Officers commanding No. 601 Squadron RAF, data from
| From | To | Name |
|---|---|---|
| October 1925 |  | Sqn Ldr Lord Edward Arthur Grosvenor |
|  | 1931 | Sqn Ldr Sir Philip Sassoon, MP |
| 1931 | 1934 | Sqn Ldr Nigel Norman |
| July 1934 | March 1936 | Sqn Ldr R Shaw, DFC |
| March 1936 | December 1939 | Sqn Ldr B S Thynne |
| December 1939 | June 1940 | Sqn Ldr Loel Guinness |
| June 1940 | July 1940 | Sqn Ldr The Hon.

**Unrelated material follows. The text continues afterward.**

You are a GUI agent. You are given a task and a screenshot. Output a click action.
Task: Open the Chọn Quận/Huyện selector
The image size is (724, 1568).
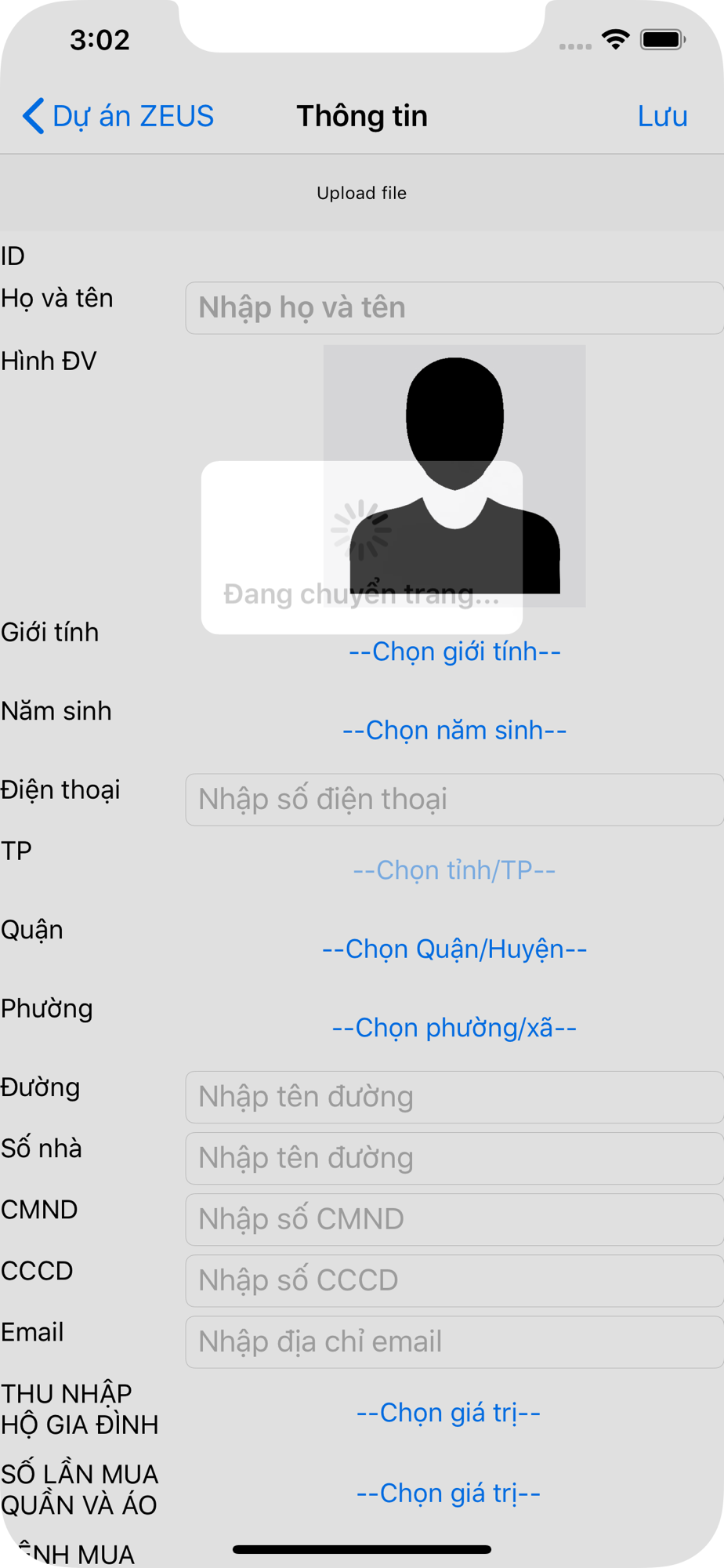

Max Aitken, DFC |
| July 1940 | August 1940 | Sqn Ldr W F C Hobson |
| August 1940 | August 1940 | Sqn Ldr E F Ward |
| August 1940 | December 1940 | Sqn Ldr Sir Archibald Hope, OBE, DFC |
| December 1940 | April 1941 | Sqn Ldr J A O'Neill, DFC |
| April 1941 | December 1941 | Sqn Ldr E J Gracie, DFC |
| December 1941 | March 1942 | Sqn Ldr E J Jones |
| March 1942 | April 1942 | Sqn Ldr J D Bisdee, DFC |
| April 1942 | July 1942 | Sqn Ldr R G A Barclay, DFC |
| July 1942 | August 1942 | Sqn Ldr J D Bisdee, DFC |
| August 1942 | March 1943 | Sqn Ldr A V Clowes, DFC, DFM |
| March 1943 | March 1943 | Sqn Ldr G H F Plinston, DFC |
| March 1943 | June 1943 | Sqn Ldr J S Taylor, DFC |
| June 1943 | September 1943 | Sqn Ldr Stanisław Skalski, VM, KW, DSO, DFC and two Bars |
| September 1943 | March 1944 | Maj M S Osler, DFC |
| March 1944 | July 1944 | Sqn Ldr J H Nicholls, DFC |
| July 1944 | January 1945 | Sqn Ldr Robert Wilkinson Turkington, DFC |
| January 1945 | May 1945 | Sqn Ldr C T Stimpson |
| June 1946 | June 1948 | Sqn Ldr The Hon. Max Aitken, DSO, DFC |
| June 1948 | 1950 | Sqn Ldr Hugh Dundas, DSO & Bar, DFC |
| 1950 | 1952 | Sqn Ldr P H M Richey, DFC & Bar |
| 1952 | January 1957 | Sqn Ldr C C MacCarthy-Jones |
| January 1957 | March 1957 | Sqn Ldr Peter Edelston, DFC, AFC |
| April 2017 | January 2018 | Wg Cdr John Chappell, MBE, AE, VR |
| January 2018 | To Date | AVM Malcolm Brecht CB, CBE |

Note: Sir Philip Sassoon was Member of Parliament during his Squadron Leadership of 601 Squadron.